Until now, our team, in collaboration with the Robotic Biology Institute Inc., developers of the general-purpose humanoid robot LabDroid “Maholo”, and Epistra Inc., developers of AI and other information technologies, has been dedicated to establishing next-generation biological experimentation using robotics and AI. Maholo, a humanoid robot, carries out experiments using identical apparatus and tools as a human, thanks to its two arms [Figure 1].

In research reported by RIKEN, this system successfully cultivated cells under 143 conditions, chosen from 200 million potential parameter combinations, over 111 days [Reference 2,3]. The results demonstrated a production of iPSC-RPE that was 88% more efficient compared to pre-optimized cultures, as assessed by pigment appearance scores (RPE cell ratios). Additionally, we’ve developed a system in which Mahoro autonomously passaged cells at the predicted time when the cell culture would become 80% confluent [Reference 3]. This demonstrates that using an autonomous robot AI system dramatically expedites the systematic, unbiased exploration of experimental possibilities, with great promise for application in medical and research settings.

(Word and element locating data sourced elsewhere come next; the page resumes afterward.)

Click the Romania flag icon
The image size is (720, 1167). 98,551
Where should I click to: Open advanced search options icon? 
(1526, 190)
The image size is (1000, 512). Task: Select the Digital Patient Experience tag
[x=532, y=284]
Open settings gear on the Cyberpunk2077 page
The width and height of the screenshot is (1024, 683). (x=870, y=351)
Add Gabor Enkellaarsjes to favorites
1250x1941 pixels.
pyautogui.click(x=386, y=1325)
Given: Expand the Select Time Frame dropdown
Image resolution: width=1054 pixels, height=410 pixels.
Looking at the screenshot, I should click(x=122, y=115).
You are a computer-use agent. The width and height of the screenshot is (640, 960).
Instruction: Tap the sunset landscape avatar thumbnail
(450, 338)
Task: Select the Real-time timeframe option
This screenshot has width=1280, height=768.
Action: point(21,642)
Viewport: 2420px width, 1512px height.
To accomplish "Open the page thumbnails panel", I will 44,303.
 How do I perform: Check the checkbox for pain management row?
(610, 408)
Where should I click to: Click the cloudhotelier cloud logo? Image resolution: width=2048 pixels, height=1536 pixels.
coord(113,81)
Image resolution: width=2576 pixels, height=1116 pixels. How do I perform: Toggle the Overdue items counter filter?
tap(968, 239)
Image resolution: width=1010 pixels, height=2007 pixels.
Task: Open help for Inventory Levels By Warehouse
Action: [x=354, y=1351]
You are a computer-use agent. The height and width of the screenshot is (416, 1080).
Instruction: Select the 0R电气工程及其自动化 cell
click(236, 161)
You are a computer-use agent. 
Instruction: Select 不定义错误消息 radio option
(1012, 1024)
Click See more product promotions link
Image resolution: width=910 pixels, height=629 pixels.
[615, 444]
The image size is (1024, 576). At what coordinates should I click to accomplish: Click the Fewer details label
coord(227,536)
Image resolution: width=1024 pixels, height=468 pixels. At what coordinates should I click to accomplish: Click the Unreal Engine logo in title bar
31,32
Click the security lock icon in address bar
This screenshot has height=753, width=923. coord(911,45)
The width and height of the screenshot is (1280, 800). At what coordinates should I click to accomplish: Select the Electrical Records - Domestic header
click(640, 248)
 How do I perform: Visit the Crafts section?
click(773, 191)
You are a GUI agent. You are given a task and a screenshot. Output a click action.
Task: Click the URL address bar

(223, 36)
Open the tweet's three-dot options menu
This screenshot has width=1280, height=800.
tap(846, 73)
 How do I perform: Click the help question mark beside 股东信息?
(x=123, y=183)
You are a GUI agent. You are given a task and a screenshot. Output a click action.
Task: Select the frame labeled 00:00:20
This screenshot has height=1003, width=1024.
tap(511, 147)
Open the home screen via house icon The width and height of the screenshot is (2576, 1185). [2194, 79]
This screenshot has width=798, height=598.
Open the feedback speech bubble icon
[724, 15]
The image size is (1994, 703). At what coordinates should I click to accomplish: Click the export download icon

Our company is propelling the techniques developed in the realm of basic research, undertaking the task of automating cell manufacturing through the use of robotics and AI. We are striving to devise processes that consistently generate high-quality cells suitable for clinical use. We’ve already achieved approval from the Committee for Designated Regenerative Medicine and the Health Sciences Council for clinical trials at Kobe Eye Center Hospital, where Maholo assists in part of the iPS-RPE production process.This innovative incorporation of robotics in clinical cell production has led to a more stable manufacturing process. By optimizing cell culturing techniques without altering human culture and protocols, we’ve been able to seamlessly transition this approach into clinical cell production.

Additionally, our cell culture processing facility, known as the Facility for iPS derived retinal stem cell therapy (FiRst, approximately 357 m²), received a “Special Cell Processing Product Manufacturing License” from the Kinki Bureau of Health and Welfare of the Ministry of Health, Labour and Welfare on October 20, 2022. FiRst is designed with two independent cell processing rooms, allowing for ongoing manufacturing in one room while updating equipment in the other, thereby ensuring smooth automation implementation and methodological enhancements. It is set to carry out cell manufacturing for future clinical trials.